Although the most widely agreed neurophysiological tool for investigating small fiber damage is laser-evoked potential (LEP) recording, no study has documented its diagnostic accuracy. In this clinical, neurophysiological, and skin biopsy study, we collected age-corrected LEP normative ranges, verified the association of LEPs with pinprick sensory disturbances in the typical diabetic mixed fiber polyneuropathy, and assessed the sensitivity and specificity of LEPs in diabetic small fiber neuropathy. From 288 LEP recordings from the face, hand, and foot in 73 healthy subjects, we collected age-corrected normative ranges for LEPs. We then selected 100 patients with mixed-fiber diabetic neuropathy and 25 patients with possible small-fiber diabetic neuropathy. In the 100 patients with mixed fiber neuropathy, we verified how LEP abnormalities were associated with clinically evident pinprick sensory disturbances. In the 25 patients with possible pure small fiber neuropathy, using the skin biopsy for assessing the intraepidermal nerve fiber density as a reference standard, we calculated LEP sensitivity and specificity. In healthy participants, age strongly influenced normative ranges for all LEP variables. By applying age-corrected normative ranges for LEPs, we found that LEPs were strongly associated with pinprick sensory disturbances. In relation to the skin biopsy findings, LEPs yielded 78% sensitivity and 81% specificity in the diagnosis of diabetic small fiber neuropathy. Our study, providing age-corrected normative ranges for the main LEP data and their diagnostic accuracy, helps to make LEPs more reliable as a clinical diagnostic tool, and proposes this technique as a less invasive alternative to skin biopsy for diagnosing diabetic small fiber neuropathy.

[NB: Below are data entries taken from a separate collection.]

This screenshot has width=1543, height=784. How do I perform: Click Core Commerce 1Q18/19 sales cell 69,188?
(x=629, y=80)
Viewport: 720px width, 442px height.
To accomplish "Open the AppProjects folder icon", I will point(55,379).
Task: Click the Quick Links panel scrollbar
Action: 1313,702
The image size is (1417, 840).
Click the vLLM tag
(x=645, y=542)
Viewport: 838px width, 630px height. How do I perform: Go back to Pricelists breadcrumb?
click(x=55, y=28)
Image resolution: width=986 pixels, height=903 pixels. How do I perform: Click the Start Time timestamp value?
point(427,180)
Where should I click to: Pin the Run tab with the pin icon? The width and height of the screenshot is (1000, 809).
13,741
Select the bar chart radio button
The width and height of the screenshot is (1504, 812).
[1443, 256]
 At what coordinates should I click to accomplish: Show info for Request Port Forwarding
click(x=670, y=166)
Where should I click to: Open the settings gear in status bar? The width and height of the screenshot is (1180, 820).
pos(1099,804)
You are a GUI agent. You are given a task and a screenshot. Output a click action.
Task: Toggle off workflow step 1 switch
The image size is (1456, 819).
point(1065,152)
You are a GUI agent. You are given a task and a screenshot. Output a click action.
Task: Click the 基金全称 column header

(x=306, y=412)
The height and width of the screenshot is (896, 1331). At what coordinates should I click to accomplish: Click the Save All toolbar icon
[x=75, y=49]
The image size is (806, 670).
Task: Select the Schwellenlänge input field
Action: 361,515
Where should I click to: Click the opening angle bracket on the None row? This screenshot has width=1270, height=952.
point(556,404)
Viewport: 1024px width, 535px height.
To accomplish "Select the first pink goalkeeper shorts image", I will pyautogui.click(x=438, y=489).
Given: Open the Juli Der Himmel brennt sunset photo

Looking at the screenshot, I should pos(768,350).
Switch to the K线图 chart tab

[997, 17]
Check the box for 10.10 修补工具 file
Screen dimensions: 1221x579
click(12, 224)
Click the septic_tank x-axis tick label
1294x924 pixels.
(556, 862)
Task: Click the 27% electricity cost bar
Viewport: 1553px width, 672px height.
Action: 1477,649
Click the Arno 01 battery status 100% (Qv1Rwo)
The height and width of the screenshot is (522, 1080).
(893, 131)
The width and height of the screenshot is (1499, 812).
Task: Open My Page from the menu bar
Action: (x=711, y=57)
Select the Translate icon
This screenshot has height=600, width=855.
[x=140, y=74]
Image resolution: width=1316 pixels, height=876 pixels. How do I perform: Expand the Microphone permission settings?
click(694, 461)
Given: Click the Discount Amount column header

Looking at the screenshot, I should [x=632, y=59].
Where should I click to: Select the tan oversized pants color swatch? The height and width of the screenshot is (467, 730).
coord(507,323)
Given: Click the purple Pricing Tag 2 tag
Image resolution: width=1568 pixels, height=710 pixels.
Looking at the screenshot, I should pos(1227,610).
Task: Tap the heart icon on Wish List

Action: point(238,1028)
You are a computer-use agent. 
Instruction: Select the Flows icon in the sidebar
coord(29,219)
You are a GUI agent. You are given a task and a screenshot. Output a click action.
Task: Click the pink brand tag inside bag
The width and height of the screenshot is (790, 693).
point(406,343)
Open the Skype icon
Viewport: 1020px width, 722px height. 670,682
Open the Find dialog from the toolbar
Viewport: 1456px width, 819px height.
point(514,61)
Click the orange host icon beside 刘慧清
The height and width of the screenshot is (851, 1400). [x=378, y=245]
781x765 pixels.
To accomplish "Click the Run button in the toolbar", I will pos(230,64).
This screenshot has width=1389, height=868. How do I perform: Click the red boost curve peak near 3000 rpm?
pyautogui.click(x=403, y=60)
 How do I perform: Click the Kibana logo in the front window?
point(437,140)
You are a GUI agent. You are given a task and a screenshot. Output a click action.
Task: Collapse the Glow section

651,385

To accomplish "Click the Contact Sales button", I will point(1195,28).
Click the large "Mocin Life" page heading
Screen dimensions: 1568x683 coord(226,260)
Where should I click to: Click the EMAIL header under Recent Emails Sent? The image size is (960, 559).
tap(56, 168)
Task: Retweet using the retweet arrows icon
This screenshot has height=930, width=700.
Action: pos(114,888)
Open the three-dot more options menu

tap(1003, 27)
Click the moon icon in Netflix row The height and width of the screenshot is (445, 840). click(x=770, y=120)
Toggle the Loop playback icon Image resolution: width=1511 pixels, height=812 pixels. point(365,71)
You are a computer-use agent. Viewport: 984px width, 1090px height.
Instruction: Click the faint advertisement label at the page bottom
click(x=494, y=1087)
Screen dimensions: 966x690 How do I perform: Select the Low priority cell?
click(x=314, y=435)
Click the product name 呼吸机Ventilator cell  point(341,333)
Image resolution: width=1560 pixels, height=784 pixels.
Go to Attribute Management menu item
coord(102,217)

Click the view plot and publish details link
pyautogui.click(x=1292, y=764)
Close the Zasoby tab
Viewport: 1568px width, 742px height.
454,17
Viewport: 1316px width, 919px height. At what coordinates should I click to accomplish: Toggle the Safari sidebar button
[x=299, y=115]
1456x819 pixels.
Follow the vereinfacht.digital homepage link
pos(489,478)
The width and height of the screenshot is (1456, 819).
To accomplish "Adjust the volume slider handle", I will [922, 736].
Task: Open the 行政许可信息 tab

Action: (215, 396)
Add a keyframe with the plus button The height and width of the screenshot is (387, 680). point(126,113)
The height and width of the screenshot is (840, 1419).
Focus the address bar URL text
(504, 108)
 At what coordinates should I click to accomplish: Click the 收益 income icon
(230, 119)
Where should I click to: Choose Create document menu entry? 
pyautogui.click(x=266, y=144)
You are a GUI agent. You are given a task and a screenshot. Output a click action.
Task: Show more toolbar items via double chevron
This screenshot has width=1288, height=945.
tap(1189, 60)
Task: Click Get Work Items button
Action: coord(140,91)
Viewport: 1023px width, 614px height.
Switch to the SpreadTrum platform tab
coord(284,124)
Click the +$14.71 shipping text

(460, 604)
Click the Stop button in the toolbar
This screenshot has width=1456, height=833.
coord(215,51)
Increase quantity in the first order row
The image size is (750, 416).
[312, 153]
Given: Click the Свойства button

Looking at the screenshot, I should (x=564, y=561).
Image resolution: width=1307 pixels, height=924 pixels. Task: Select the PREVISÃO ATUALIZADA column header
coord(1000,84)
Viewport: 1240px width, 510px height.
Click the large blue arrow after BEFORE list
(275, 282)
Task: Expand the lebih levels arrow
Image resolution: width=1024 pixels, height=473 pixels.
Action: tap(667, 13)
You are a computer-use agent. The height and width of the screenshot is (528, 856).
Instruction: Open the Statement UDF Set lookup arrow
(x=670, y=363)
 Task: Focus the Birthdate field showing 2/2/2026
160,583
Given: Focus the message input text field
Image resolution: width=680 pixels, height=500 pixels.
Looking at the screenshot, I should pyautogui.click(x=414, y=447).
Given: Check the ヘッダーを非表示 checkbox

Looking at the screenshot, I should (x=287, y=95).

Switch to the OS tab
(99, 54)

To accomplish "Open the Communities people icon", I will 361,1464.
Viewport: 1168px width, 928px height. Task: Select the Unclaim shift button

尽管用于研究小纤维损伤的最广泛认可的神经生理学工具是激光诱发电位(LEP)记录,但尚无研究记录其诊断准确性。在这项临床、神经生理学和皮肤活检研究中,我们收集了年龄校正后的LEP正常范围,验证了LEP与典型糖尿病混合性纤维多发性神经病中针刺感觉障碍的相关性,并评估了LEP在糖尿病小纤维神经病中的敏感性和特异性。从73名健康受试者面部、手部和足部的288次LEP记录中,我们收集了年龄校正后的LEP正常范围。然后,我们选择了100例混合性纤维糖尿病性神经病患者和25例可能患有小纤维糖尿病性神经病的患者。在100例混合性纤维神经病患者中,我们验证了LEP异常与临床上明显的针刺感觉障碍之间的相关性。在25例可能患有单纯小纤维神经病的患者中,以皮肤活检评估表皮内神经纤维密度作为参考标准,我们计算了LEP的敏感性和特异性。在健康参与者中,年龄对所有LEP变量的正常范围有很大影响。通过应用年龄校正后的LEP正常范围,我们发现LEP与针刺感觉障碍密切相关。与皮肤活检结果相关,LEP在糖尿病小纤维神经病诊断中的敏感性为78%,特异性为81%。我们的研究提供了主要LEP数据的年龄校正正常范围及其诊断准确性,有助于使LEP作为一种临床诊断工具更可靠,并提出该技术作为一种侵入性较小的替代方法用于诊断糖尿病小纤维神经病,以替代皮肤活检。